What followed, in her own words, was watching it "speedrun deleting her inbox" while she typed stop repeatedly from her phone before giving up and physically running to her computer to shut it down. When she asked the agent if it remembered her instruction, it said yes, it remembered, and it had violated it, and it was sorry. Members on X immediately jumped in asking if this was intentional, if she was testing its guardrails. Her answer: "rookie mistake, to be honest."
The irony was hard to miss. The person whose job is keeping AI aligned couldn't keep her own AI aligned. But if you look at what actually went wrong, the irony is the least interesting part. Here the agent didn't go rogue. It simply forgot the instruction.

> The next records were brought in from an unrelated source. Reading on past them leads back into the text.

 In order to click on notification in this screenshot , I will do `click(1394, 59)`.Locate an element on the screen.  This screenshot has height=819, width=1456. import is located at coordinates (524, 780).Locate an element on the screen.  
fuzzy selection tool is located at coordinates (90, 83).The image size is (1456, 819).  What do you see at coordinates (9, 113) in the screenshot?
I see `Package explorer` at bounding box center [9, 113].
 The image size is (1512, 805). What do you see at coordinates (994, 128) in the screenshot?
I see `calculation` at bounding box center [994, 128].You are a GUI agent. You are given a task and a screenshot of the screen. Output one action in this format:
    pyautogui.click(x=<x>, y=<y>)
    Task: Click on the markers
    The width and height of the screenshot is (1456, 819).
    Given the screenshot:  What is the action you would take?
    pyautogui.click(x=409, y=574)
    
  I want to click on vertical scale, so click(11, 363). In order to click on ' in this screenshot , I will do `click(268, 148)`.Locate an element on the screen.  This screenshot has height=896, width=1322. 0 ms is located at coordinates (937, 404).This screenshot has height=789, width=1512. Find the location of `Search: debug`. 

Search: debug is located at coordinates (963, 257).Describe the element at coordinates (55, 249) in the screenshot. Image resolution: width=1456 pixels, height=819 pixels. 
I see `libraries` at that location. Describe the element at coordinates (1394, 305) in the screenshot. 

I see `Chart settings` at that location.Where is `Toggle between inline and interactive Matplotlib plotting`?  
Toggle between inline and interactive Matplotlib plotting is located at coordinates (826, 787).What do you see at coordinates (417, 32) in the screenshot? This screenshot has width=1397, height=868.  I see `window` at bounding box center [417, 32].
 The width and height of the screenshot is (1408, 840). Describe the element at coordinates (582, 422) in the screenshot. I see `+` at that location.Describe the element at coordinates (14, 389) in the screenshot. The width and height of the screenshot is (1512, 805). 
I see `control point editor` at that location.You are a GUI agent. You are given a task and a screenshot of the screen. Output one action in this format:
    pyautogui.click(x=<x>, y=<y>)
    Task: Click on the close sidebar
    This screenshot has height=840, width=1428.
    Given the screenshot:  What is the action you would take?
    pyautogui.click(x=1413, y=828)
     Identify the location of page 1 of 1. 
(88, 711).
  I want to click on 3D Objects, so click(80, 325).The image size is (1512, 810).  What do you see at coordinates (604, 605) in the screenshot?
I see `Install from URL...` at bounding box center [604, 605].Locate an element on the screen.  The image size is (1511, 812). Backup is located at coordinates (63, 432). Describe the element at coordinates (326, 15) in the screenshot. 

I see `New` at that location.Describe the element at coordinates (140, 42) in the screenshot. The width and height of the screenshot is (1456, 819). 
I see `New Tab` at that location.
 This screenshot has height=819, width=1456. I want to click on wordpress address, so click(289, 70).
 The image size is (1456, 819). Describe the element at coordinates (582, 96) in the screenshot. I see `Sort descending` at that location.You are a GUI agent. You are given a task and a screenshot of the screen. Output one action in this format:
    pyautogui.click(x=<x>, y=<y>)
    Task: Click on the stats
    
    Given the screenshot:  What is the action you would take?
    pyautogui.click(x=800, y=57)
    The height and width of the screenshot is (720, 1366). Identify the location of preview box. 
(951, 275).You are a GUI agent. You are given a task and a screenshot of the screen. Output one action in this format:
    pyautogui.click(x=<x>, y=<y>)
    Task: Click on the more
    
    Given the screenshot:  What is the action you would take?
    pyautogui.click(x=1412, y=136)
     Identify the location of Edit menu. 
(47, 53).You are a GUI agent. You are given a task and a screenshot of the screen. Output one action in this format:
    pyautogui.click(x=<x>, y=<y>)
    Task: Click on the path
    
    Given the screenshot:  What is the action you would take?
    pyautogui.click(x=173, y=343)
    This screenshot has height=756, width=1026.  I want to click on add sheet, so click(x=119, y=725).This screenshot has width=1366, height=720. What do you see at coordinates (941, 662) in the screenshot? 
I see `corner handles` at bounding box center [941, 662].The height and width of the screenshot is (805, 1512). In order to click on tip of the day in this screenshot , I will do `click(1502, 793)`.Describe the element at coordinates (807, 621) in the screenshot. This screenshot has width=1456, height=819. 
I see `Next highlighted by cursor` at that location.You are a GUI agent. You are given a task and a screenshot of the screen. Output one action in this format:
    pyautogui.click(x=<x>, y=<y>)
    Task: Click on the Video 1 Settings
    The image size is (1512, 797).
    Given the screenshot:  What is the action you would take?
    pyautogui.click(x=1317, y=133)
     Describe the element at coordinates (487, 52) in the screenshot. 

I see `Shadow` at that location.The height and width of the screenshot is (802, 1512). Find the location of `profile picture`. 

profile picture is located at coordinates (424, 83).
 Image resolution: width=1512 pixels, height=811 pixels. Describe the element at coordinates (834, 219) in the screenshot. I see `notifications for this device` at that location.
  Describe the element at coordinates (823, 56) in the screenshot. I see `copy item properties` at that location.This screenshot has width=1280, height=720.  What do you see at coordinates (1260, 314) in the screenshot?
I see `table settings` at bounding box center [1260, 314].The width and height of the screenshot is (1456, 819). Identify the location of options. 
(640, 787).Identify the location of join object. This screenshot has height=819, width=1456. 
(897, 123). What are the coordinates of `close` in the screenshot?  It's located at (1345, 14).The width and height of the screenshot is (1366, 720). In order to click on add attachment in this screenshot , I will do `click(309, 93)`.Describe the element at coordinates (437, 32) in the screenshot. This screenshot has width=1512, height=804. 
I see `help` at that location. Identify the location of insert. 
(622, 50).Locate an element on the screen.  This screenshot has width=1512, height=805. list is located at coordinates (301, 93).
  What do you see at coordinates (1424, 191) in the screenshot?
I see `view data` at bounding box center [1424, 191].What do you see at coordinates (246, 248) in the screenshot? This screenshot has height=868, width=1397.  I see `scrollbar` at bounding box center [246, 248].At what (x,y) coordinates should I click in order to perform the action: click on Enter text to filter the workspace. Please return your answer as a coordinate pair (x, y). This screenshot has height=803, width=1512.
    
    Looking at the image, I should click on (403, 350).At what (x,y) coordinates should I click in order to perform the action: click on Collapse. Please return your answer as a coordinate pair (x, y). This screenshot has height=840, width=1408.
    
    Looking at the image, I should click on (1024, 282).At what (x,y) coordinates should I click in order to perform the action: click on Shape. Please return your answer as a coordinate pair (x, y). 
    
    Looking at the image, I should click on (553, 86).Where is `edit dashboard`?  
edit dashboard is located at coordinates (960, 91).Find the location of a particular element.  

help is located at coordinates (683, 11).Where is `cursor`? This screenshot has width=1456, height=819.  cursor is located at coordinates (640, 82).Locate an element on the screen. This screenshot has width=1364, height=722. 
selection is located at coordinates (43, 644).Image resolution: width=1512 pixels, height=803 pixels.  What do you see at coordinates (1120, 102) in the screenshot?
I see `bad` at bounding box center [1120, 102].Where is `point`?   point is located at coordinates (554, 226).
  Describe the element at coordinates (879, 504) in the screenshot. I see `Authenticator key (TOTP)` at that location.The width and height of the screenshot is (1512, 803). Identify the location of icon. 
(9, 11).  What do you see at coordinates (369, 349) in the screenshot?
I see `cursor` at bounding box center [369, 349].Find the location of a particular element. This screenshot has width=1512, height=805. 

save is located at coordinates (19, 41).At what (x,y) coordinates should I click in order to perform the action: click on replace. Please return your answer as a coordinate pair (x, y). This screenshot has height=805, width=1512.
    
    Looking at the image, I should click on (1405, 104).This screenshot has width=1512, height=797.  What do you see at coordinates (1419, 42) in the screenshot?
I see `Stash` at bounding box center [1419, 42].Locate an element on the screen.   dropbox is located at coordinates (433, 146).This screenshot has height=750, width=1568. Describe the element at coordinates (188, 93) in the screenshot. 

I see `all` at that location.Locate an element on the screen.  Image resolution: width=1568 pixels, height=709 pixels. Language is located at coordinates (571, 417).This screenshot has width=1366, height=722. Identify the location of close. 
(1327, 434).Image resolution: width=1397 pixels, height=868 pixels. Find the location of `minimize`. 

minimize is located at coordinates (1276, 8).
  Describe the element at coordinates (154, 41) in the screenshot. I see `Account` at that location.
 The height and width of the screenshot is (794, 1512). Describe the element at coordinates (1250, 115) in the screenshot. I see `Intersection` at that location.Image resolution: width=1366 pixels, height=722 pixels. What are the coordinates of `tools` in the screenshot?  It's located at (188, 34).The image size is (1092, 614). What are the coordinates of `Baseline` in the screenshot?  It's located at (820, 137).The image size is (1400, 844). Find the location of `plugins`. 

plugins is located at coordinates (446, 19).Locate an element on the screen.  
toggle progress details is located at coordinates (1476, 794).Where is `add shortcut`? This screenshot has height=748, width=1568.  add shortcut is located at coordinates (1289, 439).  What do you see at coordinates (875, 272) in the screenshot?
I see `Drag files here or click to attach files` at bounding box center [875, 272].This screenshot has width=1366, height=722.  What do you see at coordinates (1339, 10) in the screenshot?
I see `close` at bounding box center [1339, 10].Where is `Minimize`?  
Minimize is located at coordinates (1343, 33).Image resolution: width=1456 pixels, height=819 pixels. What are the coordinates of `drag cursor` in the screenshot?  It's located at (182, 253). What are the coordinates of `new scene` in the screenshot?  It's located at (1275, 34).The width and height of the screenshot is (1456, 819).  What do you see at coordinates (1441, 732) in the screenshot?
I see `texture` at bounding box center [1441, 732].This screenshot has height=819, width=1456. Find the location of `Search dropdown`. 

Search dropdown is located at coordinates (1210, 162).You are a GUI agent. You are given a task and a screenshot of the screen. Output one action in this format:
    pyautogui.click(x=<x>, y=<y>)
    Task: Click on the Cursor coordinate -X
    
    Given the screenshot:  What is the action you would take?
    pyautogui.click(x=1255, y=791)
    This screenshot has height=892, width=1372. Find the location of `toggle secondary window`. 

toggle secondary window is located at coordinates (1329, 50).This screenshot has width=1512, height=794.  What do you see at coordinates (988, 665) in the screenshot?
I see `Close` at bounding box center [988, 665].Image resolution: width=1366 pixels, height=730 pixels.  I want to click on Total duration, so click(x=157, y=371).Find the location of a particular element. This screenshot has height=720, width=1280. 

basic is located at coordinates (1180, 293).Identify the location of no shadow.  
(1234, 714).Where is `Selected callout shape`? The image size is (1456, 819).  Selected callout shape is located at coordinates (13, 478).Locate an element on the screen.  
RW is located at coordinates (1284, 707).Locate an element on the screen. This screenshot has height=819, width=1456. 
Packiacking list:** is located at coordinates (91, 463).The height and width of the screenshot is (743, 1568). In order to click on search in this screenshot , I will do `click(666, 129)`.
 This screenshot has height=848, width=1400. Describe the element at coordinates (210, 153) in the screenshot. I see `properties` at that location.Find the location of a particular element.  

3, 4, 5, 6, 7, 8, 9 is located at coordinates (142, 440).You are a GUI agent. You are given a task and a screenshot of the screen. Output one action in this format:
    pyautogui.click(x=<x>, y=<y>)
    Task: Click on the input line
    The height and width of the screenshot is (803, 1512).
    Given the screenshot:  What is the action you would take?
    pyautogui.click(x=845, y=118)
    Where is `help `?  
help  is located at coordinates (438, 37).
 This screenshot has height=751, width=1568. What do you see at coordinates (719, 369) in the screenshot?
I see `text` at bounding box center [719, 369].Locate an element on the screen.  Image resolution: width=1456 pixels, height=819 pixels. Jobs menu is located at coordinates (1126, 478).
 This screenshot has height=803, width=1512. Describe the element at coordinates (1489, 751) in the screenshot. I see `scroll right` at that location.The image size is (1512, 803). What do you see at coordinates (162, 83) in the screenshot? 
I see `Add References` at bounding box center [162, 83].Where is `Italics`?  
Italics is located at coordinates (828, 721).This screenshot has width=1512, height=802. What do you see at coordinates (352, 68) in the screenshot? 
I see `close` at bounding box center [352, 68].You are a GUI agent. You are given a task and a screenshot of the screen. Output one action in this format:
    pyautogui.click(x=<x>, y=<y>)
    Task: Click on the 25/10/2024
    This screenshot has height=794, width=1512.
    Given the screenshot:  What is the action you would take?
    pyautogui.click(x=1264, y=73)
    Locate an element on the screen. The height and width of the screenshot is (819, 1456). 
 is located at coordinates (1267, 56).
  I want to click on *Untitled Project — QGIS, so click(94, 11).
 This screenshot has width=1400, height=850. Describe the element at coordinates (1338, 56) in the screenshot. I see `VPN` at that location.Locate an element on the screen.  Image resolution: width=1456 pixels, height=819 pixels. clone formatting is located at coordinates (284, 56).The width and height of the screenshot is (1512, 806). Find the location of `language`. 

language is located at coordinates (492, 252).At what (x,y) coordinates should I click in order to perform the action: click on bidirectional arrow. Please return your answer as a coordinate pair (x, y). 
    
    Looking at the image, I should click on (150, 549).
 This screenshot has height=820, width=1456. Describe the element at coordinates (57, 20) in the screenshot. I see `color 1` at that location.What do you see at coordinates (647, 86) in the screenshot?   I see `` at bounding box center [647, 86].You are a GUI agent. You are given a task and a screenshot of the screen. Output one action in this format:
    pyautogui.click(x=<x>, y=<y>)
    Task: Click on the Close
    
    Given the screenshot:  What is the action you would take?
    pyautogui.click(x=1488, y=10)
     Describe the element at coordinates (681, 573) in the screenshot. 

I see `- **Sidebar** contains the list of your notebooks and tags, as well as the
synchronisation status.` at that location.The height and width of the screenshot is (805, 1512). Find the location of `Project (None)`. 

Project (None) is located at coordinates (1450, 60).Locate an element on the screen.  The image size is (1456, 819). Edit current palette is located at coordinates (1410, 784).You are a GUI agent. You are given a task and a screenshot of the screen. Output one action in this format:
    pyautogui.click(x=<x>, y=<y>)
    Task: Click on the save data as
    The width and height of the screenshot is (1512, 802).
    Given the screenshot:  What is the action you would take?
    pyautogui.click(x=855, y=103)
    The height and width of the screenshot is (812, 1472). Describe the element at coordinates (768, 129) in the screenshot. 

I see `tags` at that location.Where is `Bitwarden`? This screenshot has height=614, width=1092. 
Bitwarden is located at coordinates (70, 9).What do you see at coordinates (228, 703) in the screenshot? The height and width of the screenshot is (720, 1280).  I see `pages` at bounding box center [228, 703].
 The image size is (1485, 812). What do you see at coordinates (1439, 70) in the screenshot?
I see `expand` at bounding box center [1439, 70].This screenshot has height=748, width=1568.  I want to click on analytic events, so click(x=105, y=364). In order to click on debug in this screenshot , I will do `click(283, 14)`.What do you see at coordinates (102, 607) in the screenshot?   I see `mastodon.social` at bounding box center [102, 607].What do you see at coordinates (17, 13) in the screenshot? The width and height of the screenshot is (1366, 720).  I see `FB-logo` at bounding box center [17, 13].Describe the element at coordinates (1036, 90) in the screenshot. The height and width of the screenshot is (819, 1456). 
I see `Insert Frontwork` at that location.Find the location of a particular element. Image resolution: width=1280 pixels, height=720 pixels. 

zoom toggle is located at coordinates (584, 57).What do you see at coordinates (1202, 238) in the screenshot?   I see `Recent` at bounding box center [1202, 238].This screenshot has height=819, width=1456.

As it worked through her real inbox, significantly larger than the test account, it ran out of memory and compressed its older context to make room for new information, a process called context window compaction. Her safety instruction disappeared in that process. With nothing left to constrain it, the agent did exactly what it thought it was supposed to do: clean the inbox and it did exactly that.
This is what the absence of platform-level governance looks like in practice. And it is not Summer Yue's problem alone.
A prompt in a chat window is not governance
OpenClaw is an open-source agent built for personal productivity. It was not designed with enterprise controls in mind. No role-based access, no audit trails, no confirmation gates, no observability. When Summer Yue connected it to her primary work inbox, the only governance in place was the instruction she typed.
This is the distinction that gets lost in the excitement around agentic AI. Not every AI agent is built for enterprise use. Consumer and open source tools put the responsibility of control entirely on the user. Enterprise platforms are a different category, built with the assumption that agents will operate across thousands of employees, touching sensitive data and taking consequential actions, and that governance cannot depend on what the user remembers to type.
And in OpenClaw's case, the problem ran deeper than just a missing guardrail. Agents like this optimize toward objectives, not human judgment. They don't inherently understand reversibility or consequences. Suggesting what to delete and actually deleting it look exactly the same to an agent trying to complete a task. Without something in the architecture that forces it to pause before taking an irreversible action, it simply will not.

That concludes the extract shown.